タイとカンボジアが国境地帯で武力衝突、民間人23人死傷

Posted July. 25, 2025 08:24,   

Updated July. 28, 2025 19:09


タイとカンボジアの軍が24日、両国の国境地帯で武力衝突し、少なくともタイの民間人9人が死亡、14人が負傷したと、BBCなどが報じた。タイは前日にも「カンボジアが埋設した地雷が爆発し、兵士が負傷した」とし、カンボジア大使を追放した。一日で武力衝突となり、多数の死傷者が発生したのだ。
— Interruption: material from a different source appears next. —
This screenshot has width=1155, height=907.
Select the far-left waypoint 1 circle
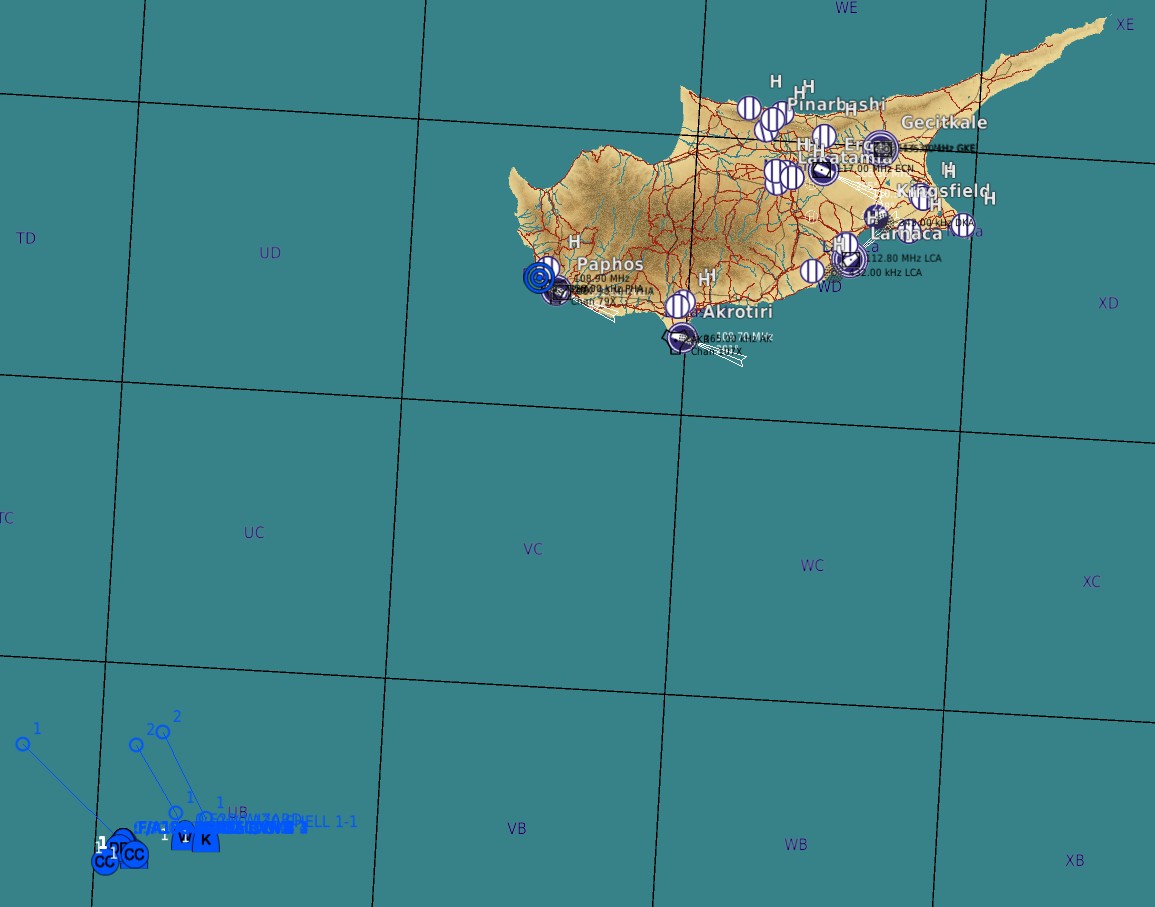pyautogui.click(x=23, y=743)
両国は、サンスクリット語で「聖地」を意味する11世紀のクメール遺跡「プレア・ビヒア寺院」の領有権をめぐっても長年対立してきた。また、タイのペートンタン首相がカンボジアの事実上の統治者であるフン・セン上院議長に対して自国軍を酷評したことが明らかになり、憲法裁判所から職務停止を受けた状態だ。両国の紛争の歴史が深く、指導者の進退も複雑に絡み合っているため、当面の間、対立と混乱が続くとみられている。

●タイvsカンボジア「相手側が先に攻撃した」

24日午前8時20分頃、タイ東部スリン県とカンボジア北西部ウドーミアンチェイ県の国境地帯で武力衝突が発生し、タイ側で多数の民間人死傷者が出た。両国はともに「相手側が先に攻撃した」と主張している。

タイ軍兵士は、ドローンが旋回する音が聞こえた後、タイ軍基地に接近した武装したカンボジア兵6人が銃撃を開始し、武力衝突が始まったと主張した。また、カンボジアが故意に民間人が密集する地域に多連装ロケット「BM-21」を発射し、人的被害が拡大したと非難した。タイは周辺住民約4万人を緊急避難させ、F-16戦闘機を緊急出動させて対応した。
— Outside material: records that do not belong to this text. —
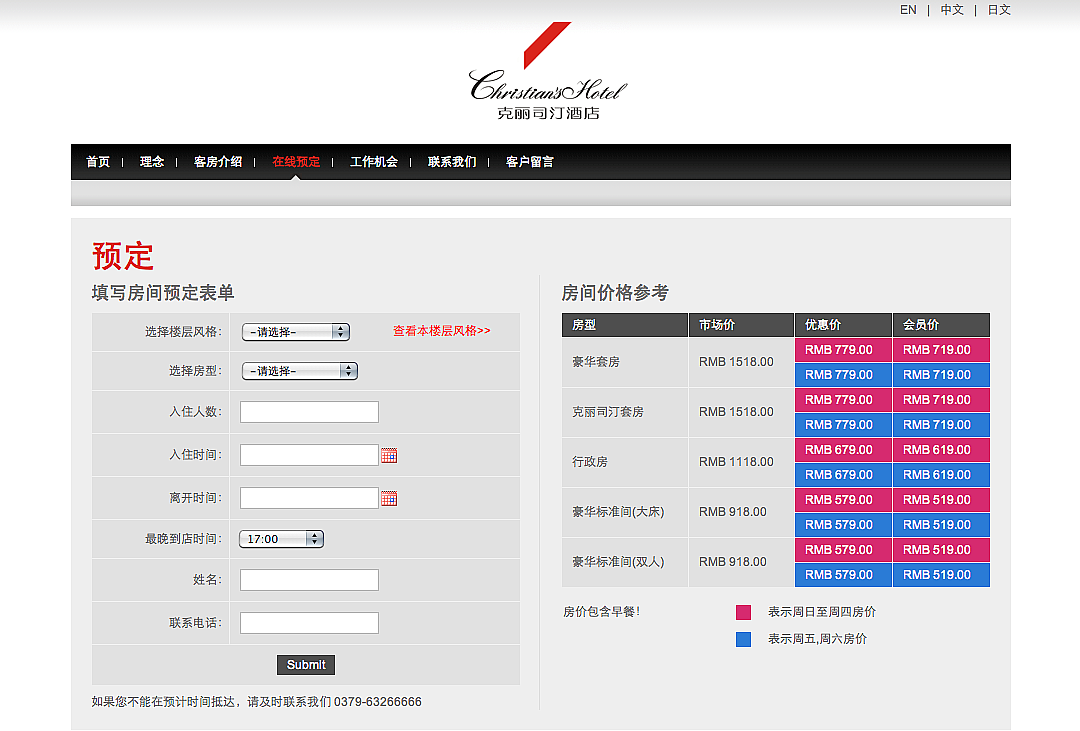Click the blue Friday-Saturday legend swatch
This screenshot has height=731, width=1080.
[x=743, y=640]
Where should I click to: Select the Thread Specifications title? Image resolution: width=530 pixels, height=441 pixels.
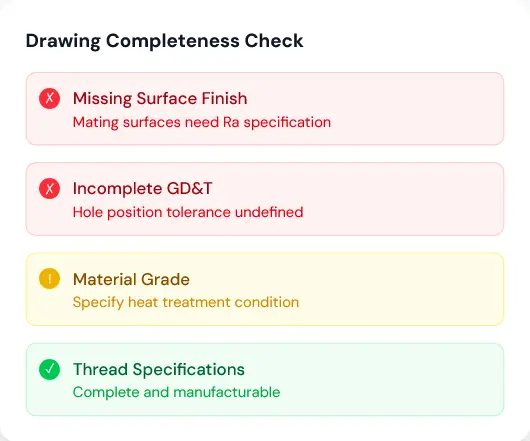pos(159,369)
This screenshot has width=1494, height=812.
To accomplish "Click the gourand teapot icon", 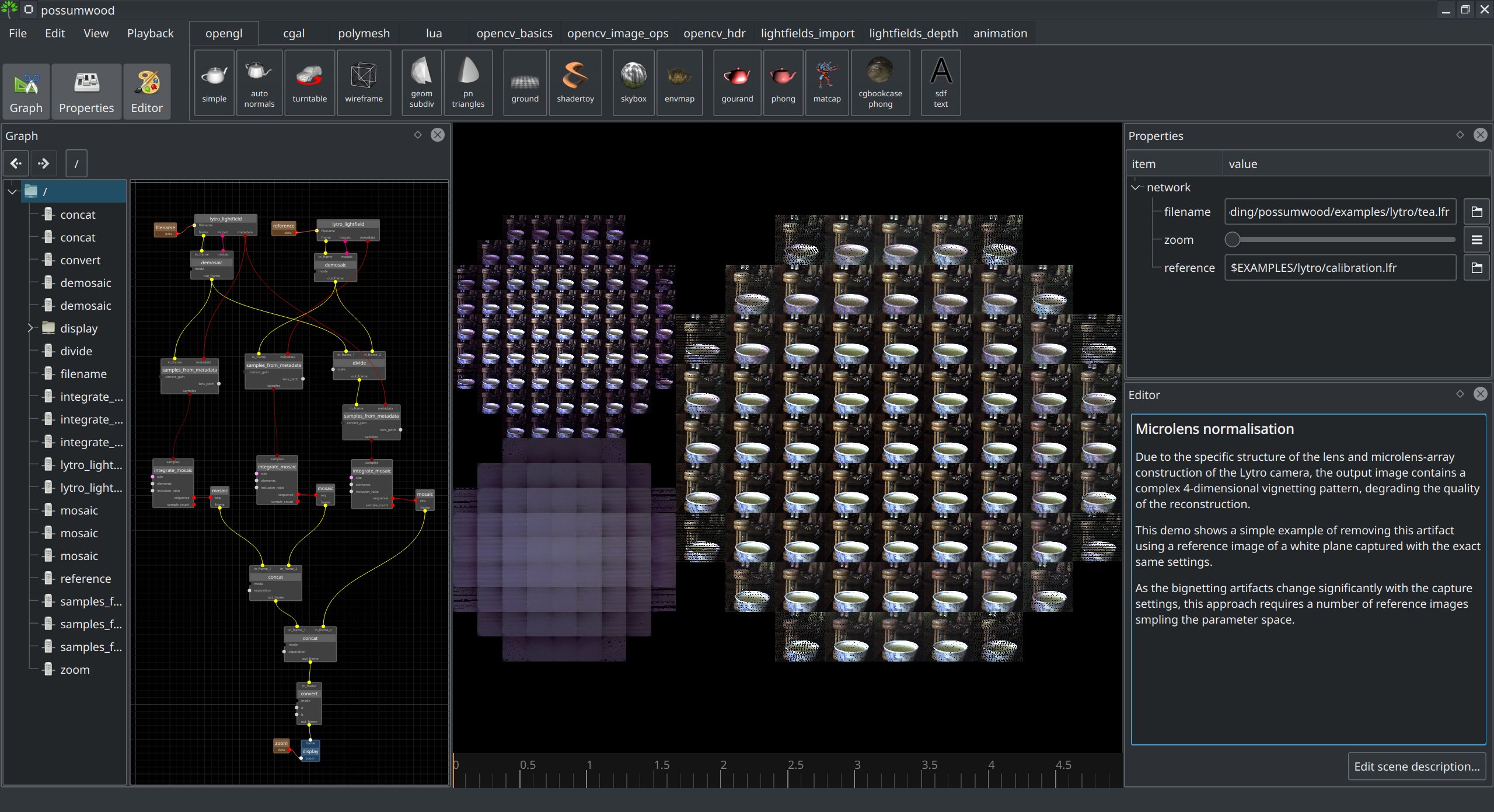I will (736, 82).
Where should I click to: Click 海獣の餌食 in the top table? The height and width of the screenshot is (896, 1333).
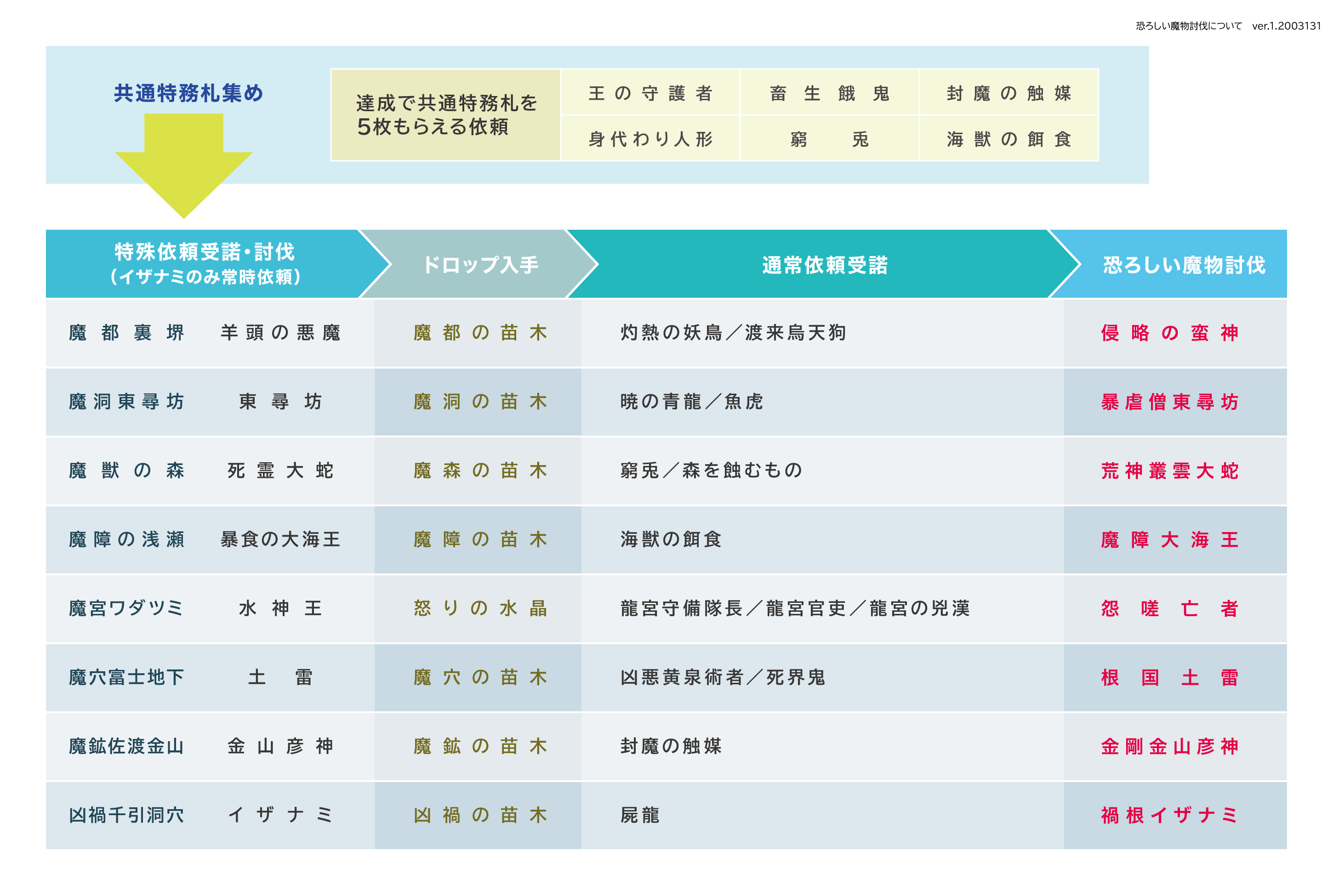tap(1008, 139)
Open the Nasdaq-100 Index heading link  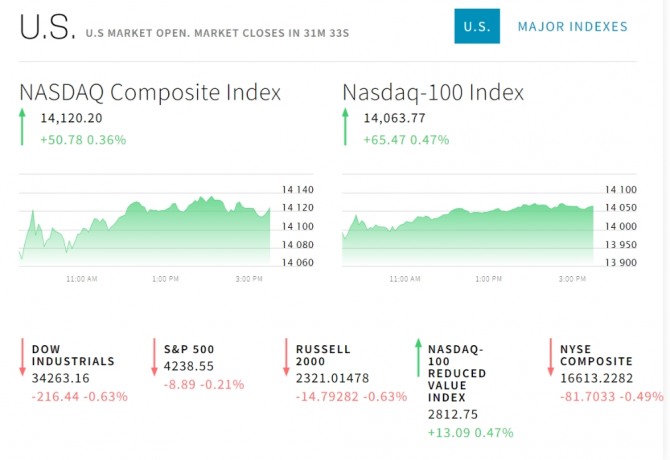click(433, 93)
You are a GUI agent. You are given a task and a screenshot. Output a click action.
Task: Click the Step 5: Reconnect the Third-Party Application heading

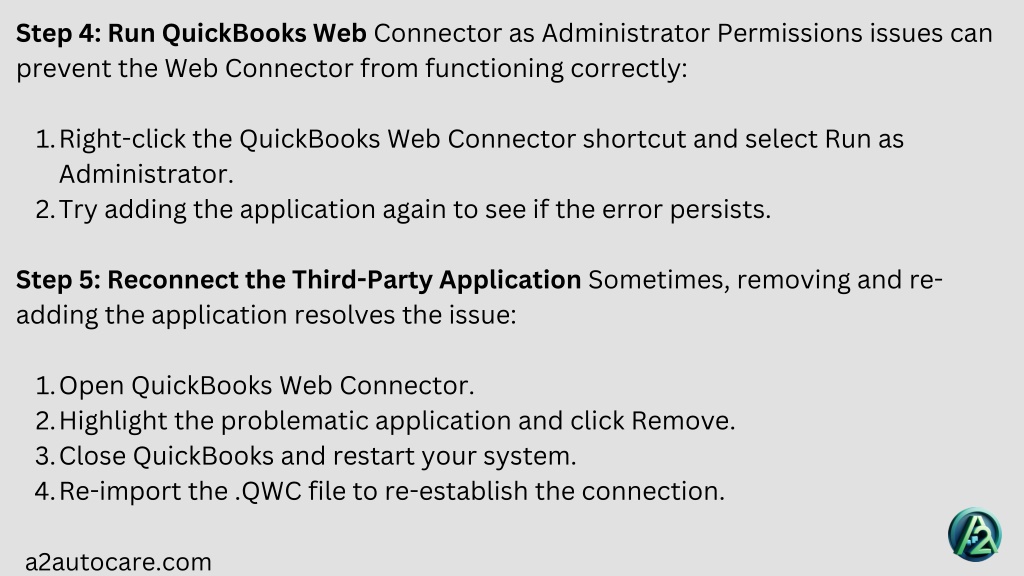(x=298, y=280)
タイ側は最近、カンボジアが国境地帯に意図的に地雷を埋設し、兵士の被害が拡大しているとも主張している。首相代行のプームタム副首相兼内相は23日、「カンボジア側が埋設した地雷で軍の兵士が負傷した」として、カンボジアの駐タイ大使を追放し、タイの駐カンボジア大使の召還も決めた。

一方、カンボジア側は地雷埋設を否定し、同日の攻撃もタイが先に仕掛けたと主張する。カンボジア国防省は24日、「タイ軍の先制攻撃があったため、防衛の一環として対応しただけだ」と主張した。フン・セン氏は「タイ軍による砲撃を受けたが、我が軍を信じて冷静に対応せよ」と指示した。

●ヒンドゥー教寺院の領有権争いの歴史も深い

両国は「プレア・ビヒア寺院」を巡っても激しく対立している。インドシナ半島を統治していたフランス軍が1953年にカンボジアから撤退した後、タイがこの寺院周辺を占拠したことで、対立が本格化した。
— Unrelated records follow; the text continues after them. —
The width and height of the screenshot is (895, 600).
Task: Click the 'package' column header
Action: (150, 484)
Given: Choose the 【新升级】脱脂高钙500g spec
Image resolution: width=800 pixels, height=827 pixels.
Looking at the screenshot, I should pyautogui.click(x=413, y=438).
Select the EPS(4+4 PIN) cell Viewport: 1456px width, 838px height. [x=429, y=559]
カンボジアは国際司法裁判所(ICJ)に「タイの寺院占拠は不当だ」と提訴した。ICJは1962年、2013年共に、「寺院の所有権はカンボジアにある」と判決を下したが、タイはこれを受け入れていない。11年にも両国が寺院周辺で衝突し、20人以上が死亡した。

ペートンタン氏が先月15日、フン・セン氏と交わした通話内容が流出したことで、タイでは反カンボジア世論が高まっている。ペートンタン氏は父親のタクシン元首相と親しいフン・セン氏を「おじさん」と呼んだ。また、国境地帯でタイ軍が適切に対処できていないとして自国軍司令官を酷評した。ペートンタン氏はフン・セン氏に「望むことはすべて叶えます」とへりくだった態度を取り、激しい批判を浴びた。この影響で職務停止状態となっている。

ただし、全面戦争に突入する可能性は低いとの見方が多い。両国とも国内の情勢が戦争を起こすほど容易ではないためだ。BBCは「カンボジアは経済難、タイは政治的対立が深刻で、現状が全面戦争に拡大すると見る人は多くない」と分析した。タイが軍事力、経済力などでカンボジアよりも優位にある点もこの見方に説得力を与えている。ただし、ペートンタン氏をめぐる論議にみられるように、タイ政界の対立がしばらく続く可能性が高く、国際紛争に適切に対応するのが難しいとの指摘もある。